Currently if we found a inline extent in btrfs_get_extent(), we set
page uptodate
or page error in btrfs_do_readpage().
So we still need EXTENT_UPTODATE to let btrfs_do_readpage() knows what to do.

Or do you suggest we set page uptodate or error in btrfs_get_extent(),
for inline extent?

Thanks.

> Thanks.
>
> >         unlock_extent_cached_atomic(tree, processed->start, processed->end,
> >                                     &cached);
> >
> > --
> > 2.17.1
> >

^ permalink raw reply	[flat|nested] 6+ messages in thread

* Re: [PATCH] btrfs: remove unnecessary EXTENT_UPTODATE state in buffered I/O path
  2022-08-17  6:30   ` Ethan Lien
@ 2022-08-17 12:35     ` Filipe Manana
  2022-08-18  7:32       ` Ethan Lien
  0 siblings, 1 reply; 6+ messages in thread
From: Filipe Manana @ 2022-08-17 12:35 UTC (permalink / raw)
  To: Ethan Lien; +Cc: ethanlien, linux-btrfs

On Wed, Aug 17, 2022 at 02:30:25PM +0800, Ethan Lien wrote:
> Filipe Manana <fdmanana@kernel.org> 於 2022年8月16日 週二 下午4:49寫道:
> >
> > On Mon, Aug 15, 2022 at 4:16 AM ethanlien <ethanlien@synology.com> wrote:
> > >
> > > From: Ethan Lien <ethanlien@synology.com>
> > >
> > > After we copied data to page cache in buffered I/O, we
> > > 1. Insert a EXTENT_UPTODATE state into inode's io_tree, by
> > >    endio_readpage_release_extent(), set_extent_delalloc() or
> > >    set_extent_defrag().
> > > 2. Set page uptodate before we unlock the page.
> > >
> > > But the only place we check io_tree's EXTENT_UPTODATE state is in
> > > btrfs_do_readpage(). We know we enter btrfs_do_readpage() only when we
> > > have a non-uptodate page, so it is unnecessary to set EXTENT_UPTODATE.
> > >
> > > For example, when performing a buffered random read:
> > >
> > >         fio --rw=randread --ioengine=libaio --direct=0 --numjobs=4 \
> > >                 --filesize=32G --size=4G --bs=4k --name=job \
> > >                 --filename=/mnt/file --name=job
> > >
> > > Then check how many extent_state in io_tree:
> > >
> > >         cat /proc/slabinfo | grep btrfs_extent_state | awk '{print $2}'
> > >
> > > w/o this patch, we got 640567 btrfs_extent_state.

STATED TASK:
Transcribe without alteration the portion of the btrfs mailing-list excerpt above that opens with the words containing "Currently if we" and closes with "what to do.".

DATA SECTION:
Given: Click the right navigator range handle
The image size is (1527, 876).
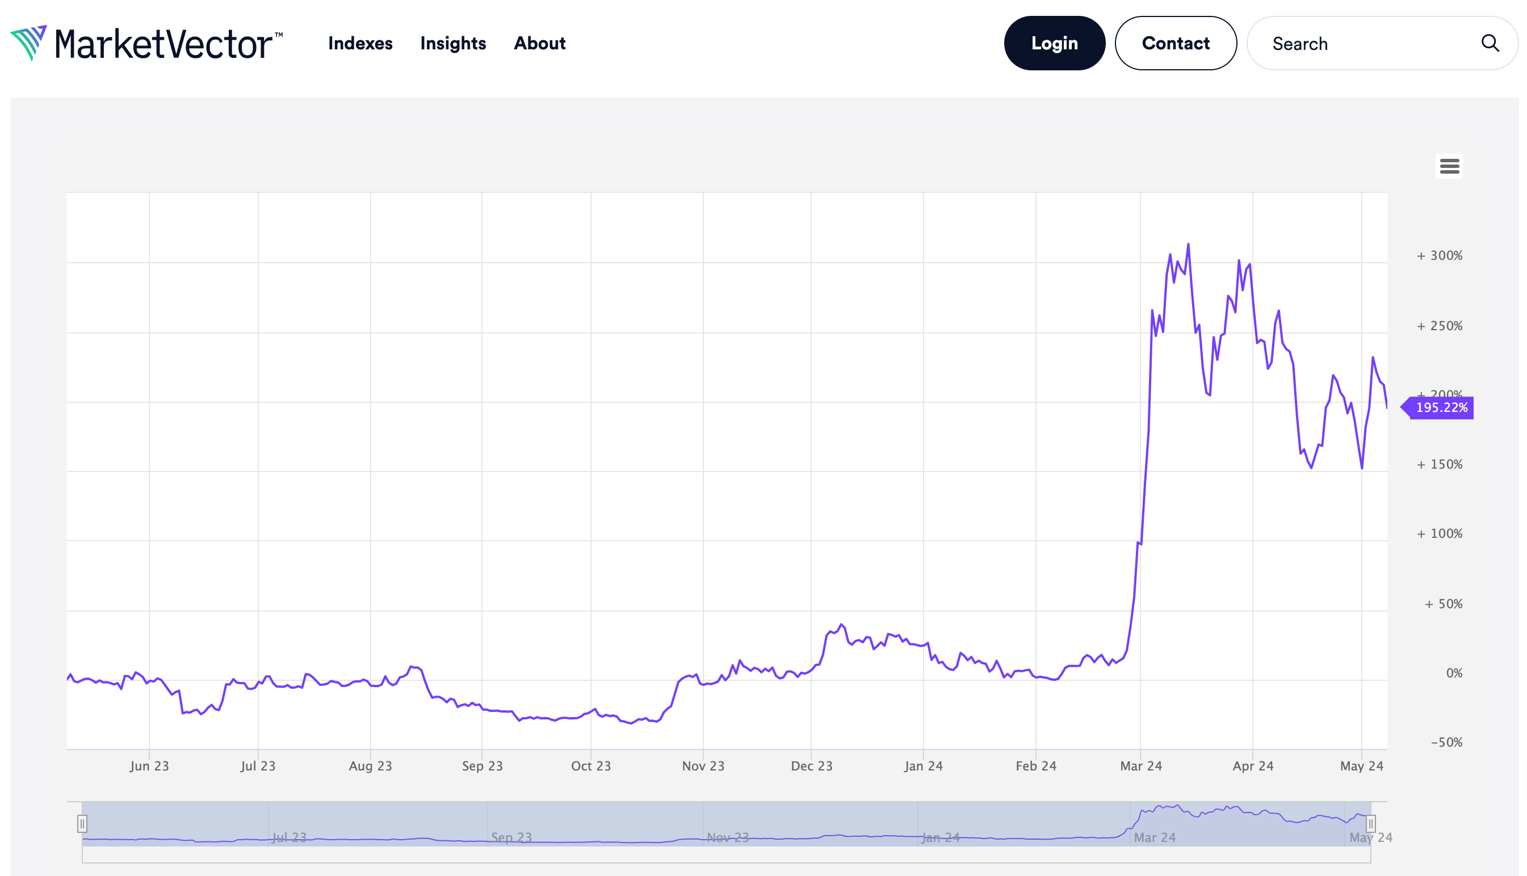Looking at the screenshot, I should tap(1371, 823).
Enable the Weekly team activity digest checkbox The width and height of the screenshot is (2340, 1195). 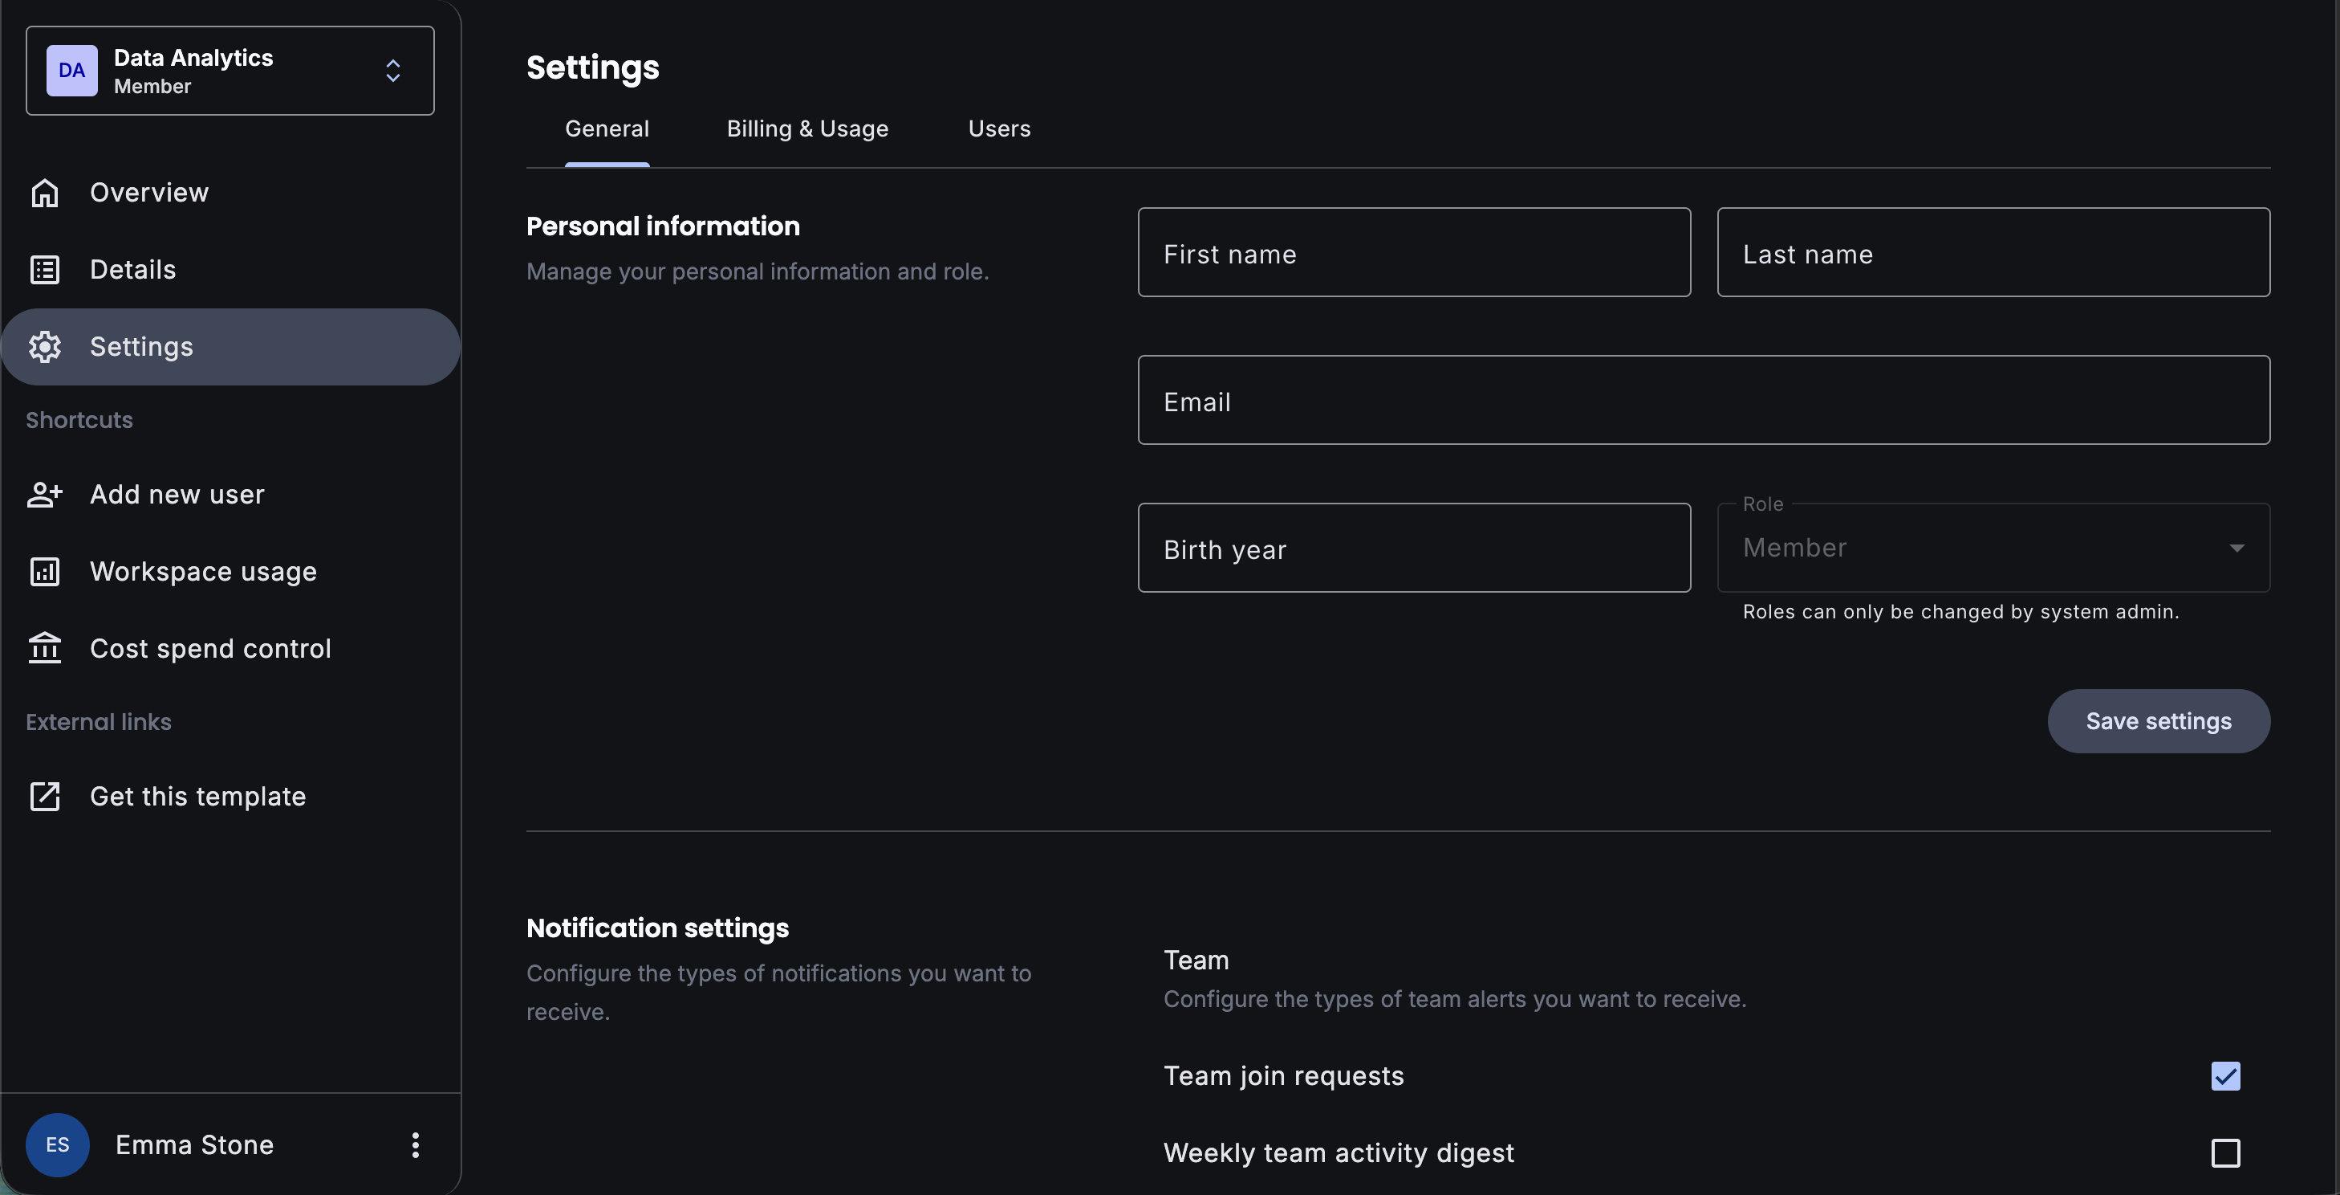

RESULT OF THIS TASK:
Currently if we found a inline extent in btrfs_get_extent(), we set
page uptodate
or page error in btrfs_do_readpage().
So we still need EXTENT_UPTODATE to let btrfs_do_readpage() knows what to do.